TotalEnergies has signed a further $1.5 billion investment in the world's largest natural gas field – "perfect timing" says CEO Patrick Pouyanne as Europe searches for new energy sources to replace Russian supplies.
Qatar Energy Minister Saad Sherida Al-Kaabi announced the deal with TotalEnergies chief executive Patrick Pouyanne on Saturday.
TotalEnergies will have 9.3 percent of the North Field South project, Kaabi said, for which 25 percent will be reserved for foreign energy firms.
"Qatar Energy announces the selection of TotalEnergies as a partner for the development of the North Field South," Qatar's official news agency QNA said. "New partners will be announced at a later stage."

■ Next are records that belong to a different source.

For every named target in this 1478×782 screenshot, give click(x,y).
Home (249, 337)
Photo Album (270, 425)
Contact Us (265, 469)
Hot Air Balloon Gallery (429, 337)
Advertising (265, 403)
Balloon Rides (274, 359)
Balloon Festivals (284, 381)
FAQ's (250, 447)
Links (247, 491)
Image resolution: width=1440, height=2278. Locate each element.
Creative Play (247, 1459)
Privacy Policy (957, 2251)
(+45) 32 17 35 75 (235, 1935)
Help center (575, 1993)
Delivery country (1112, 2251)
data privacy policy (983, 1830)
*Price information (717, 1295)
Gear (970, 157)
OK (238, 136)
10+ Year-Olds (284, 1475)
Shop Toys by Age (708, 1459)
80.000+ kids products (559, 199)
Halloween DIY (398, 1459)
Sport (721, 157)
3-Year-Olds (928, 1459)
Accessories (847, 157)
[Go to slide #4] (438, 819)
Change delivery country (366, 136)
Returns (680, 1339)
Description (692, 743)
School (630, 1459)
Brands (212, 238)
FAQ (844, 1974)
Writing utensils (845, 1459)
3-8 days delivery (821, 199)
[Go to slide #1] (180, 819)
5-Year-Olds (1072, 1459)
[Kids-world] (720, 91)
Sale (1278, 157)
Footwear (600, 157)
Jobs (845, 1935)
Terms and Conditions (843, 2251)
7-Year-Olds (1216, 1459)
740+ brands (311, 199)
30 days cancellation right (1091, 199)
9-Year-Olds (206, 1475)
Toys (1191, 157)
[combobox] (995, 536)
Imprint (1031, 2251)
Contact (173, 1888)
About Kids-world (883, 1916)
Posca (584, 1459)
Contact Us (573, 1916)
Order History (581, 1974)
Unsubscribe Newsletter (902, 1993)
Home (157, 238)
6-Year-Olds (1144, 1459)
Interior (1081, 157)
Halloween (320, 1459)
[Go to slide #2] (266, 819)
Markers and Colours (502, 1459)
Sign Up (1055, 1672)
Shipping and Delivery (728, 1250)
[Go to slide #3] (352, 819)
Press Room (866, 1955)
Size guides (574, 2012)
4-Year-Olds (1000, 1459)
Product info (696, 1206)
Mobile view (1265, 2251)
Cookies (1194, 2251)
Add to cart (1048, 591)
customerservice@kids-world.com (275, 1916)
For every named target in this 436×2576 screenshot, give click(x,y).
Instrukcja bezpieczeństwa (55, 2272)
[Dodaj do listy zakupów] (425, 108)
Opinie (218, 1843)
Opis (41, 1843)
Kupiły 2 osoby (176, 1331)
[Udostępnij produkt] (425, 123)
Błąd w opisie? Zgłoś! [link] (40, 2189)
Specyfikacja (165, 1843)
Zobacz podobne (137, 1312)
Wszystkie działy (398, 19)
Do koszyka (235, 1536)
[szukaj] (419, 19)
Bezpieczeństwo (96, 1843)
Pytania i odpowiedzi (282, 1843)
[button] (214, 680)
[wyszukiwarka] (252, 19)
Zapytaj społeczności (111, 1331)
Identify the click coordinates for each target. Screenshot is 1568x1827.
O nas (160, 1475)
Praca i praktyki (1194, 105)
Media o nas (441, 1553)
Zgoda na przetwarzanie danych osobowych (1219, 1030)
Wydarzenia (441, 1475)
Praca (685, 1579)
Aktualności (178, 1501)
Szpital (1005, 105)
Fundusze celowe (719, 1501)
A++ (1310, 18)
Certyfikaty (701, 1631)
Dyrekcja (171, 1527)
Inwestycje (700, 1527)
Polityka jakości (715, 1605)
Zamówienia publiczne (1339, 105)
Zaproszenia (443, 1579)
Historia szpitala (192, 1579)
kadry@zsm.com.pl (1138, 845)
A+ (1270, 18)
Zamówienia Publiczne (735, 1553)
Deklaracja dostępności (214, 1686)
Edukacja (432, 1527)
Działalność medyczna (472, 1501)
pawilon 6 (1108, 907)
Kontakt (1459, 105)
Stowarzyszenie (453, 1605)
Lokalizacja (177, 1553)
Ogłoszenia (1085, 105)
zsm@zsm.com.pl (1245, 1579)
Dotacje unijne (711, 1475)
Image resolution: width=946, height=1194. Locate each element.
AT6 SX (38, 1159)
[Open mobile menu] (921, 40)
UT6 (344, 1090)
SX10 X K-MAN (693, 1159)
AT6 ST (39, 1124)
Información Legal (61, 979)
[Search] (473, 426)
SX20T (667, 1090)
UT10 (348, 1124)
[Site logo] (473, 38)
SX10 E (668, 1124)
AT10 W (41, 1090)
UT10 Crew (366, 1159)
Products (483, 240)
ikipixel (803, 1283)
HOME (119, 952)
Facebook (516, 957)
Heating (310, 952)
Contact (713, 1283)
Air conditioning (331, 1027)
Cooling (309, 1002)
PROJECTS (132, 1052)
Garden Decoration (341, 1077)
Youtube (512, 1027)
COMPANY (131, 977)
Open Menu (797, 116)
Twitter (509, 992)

Kaabi said that the French giant would also help to finance the extraction of gas from North Field South and it would take on an "enhanced strategic" role in Qatar's gas expansion.
In June, TotalEnergies agreed a $2 billion deal to take part in the giant North Field East project, that will help Qatar increase its liquefied natural gas (LNG) production by more than 60 percent by 2027.
LNG from North Field is expected to start coming on line in 2026.
Since Russia cut oil and gas supplies to much of Europe, European nations have been scrambling to find alternatives.
Pouyanne, who said Saturday the latest deal would require another $1.5 billion, said his firm would have taken an even biger chunk of the production if it was possible.
"We need new capacity for sure, and this will be coming at perfect timing," he told reporters.
More companies will be announced for the North Field South in coming weeks, officials said, but TotalEnergies will have the largest foreign slice.
Qatar is already one of the world's top LNG producers, alongside the United States and Australia.
State-owned Qatar Energy estimates that North Field holds about 10 percent of the world's known natural gas reserves.
The reserves extend under the sea into Iranian territory, where Tehran's efforts to exploit its South Pars gas field have been hindered by international sanctions.
South Korea, Japan and China have become the main markets for Qatar's LNG but since an energy crisis hit Europe last year, the Gulf state has helped Britain with extra supplies and also announced a cooperation deal with Germany.